In order to improve optical absorption efficiency, a study is being made of a so-called tandem-type dye-sensitized solar cell in which two porous oxide semiconductor layers each carrying a dye are provided in series with respect to the traveling direction of light.
For example, a study has been made of a technique to extract electricity in parallel from two cells configured by laminating over each other two porous semiconductor layers having dissimilar dyes adsorbed thereto and arranging an electrode containing an FTO (fluorine-doped tin oxide film) between the two porous semiconductor layers (see Non Patent Literature 1).
In addition, a study has been made of a dye-sensitized solar cell in which a first anode having a first sensitizing dye and a second anode having a second sensitizing dye different from the first sensitizing dye are disposed separately from each other, a cathode typically made of a mesh electrode is provided between the two anodes, and an electrolyte is filled between these respective electrodes (see Patent Literature 1).
The patent literature states that incident light input from the first anode side can be efficiently utilized by parallel-connecting two battery cells formed on both sides of the cathode of this cell.
Still additionally, a study has been made of a dye-sensitized solar cell in which anodes provided with porous titanium oxide films each having a sensitizing dye adsorbed thereto and a cathode serving as a counter electrode are disposed separately from each other, a transparent counter electrode is provided between each anode electrode and the cathode electrode, and an electrolyte is filled between these respective electrodes (see Patent Literature 1). In this case, the anode-side surface of an insulating layer formed as an intermediate layer of the transparent counter electrode functions as the cathode electrode and the cathode-side surface of the insulating layer of the transparent counter electrode functions as the anode electrode. Consequently, the dye-sensitized solar cell is similar in configuration to the dye-sensitized solar cell of Patent Literature 1 described above in which the two battery cells formed on both sides of the transparent counter electrode are parallel-connected (see Non Patent Literature 2). Note that this Non Patent Literature 2 does not disclose any more information than is deciphered from drawings, and therefore, the materials, structure and the like of the transparent electrode are uncertain.

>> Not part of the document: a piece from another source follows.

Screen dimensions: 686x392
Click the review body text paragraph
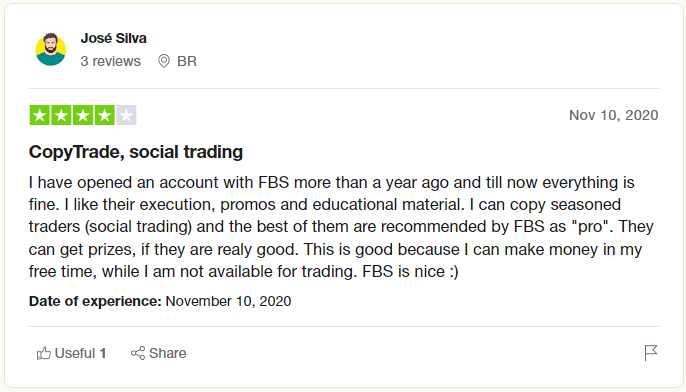(x=341, y=227)
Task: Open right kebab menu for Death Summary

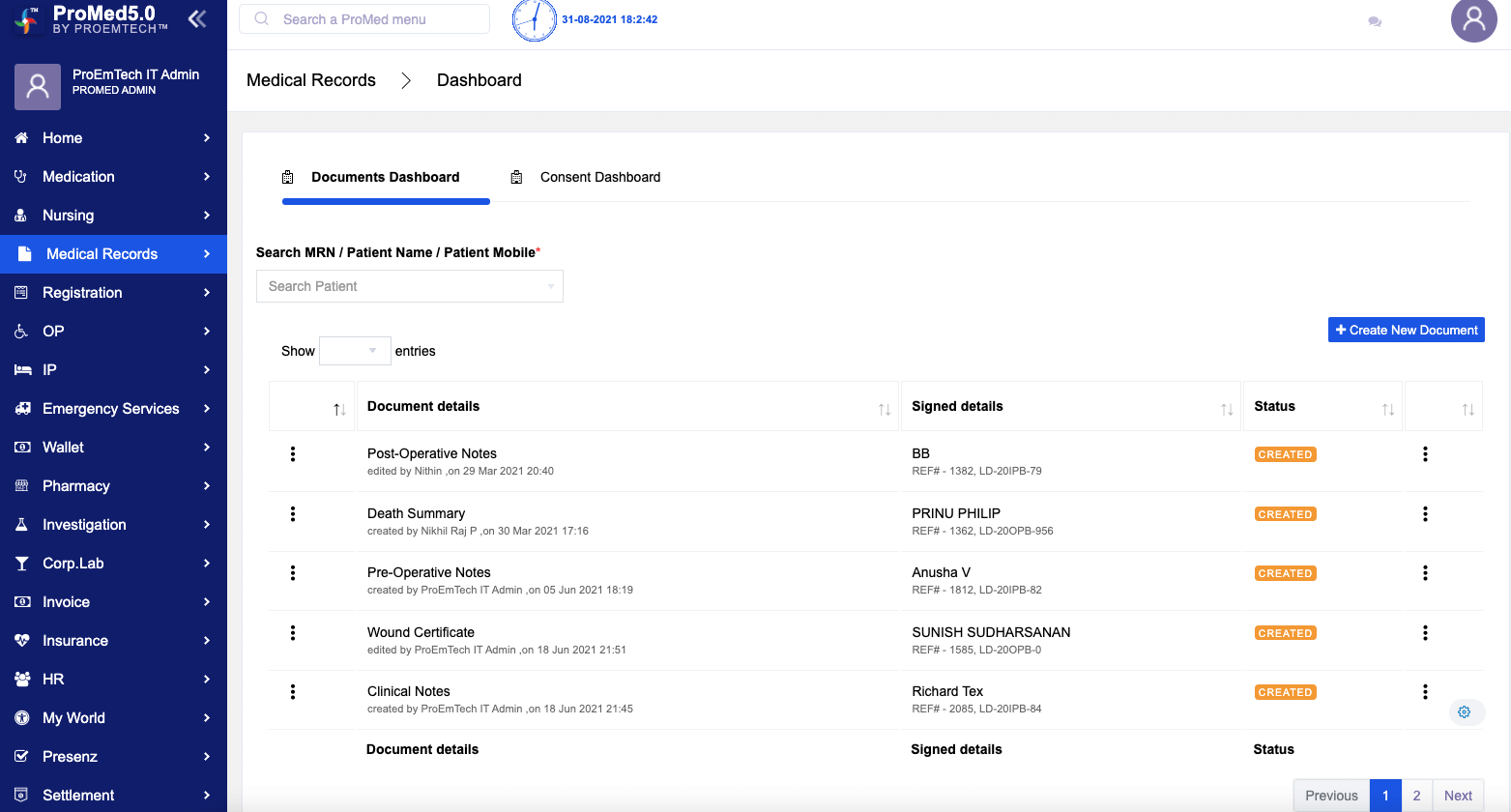Action: [x=1425, y=514]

The inventors et al. of the present invention have proposed a dye-sensitized solar cell, though not such a tandem-type dye-sensitized solar cell as described above, in which two porous semiconductor layers are arranged, a conductive layer (collecting electrode) having a through-hole between the two porous semiconductor layers is provided, and the conductive layer is electrically connected to a transparent conductive film of a transparent substrate provided on an optical incidence side (see Patent Literature 2).
According to this dye-sensitized solar cell, high conversion efficiency can be obtained even if the thickness of the porous semiconductor layers is increased.
A study has been made of another dye-sensitized solar cell, specifically an np tandem-type dye-sensitized solar cell, in which an anode substrate, a dye-sensitized n-type semiconductor layer, an electrolyte layer, a dye-sensitized p-type semiconductor layer, and a cathode substrate are disposed in this order (see Patent Literature 3).
The patent literature states that, according to this dye-sensitized solar cell, the conversion efficiency of the cell as a whole can be improved by improving p-side conversion efficiency by reducing p-side electrical resistance.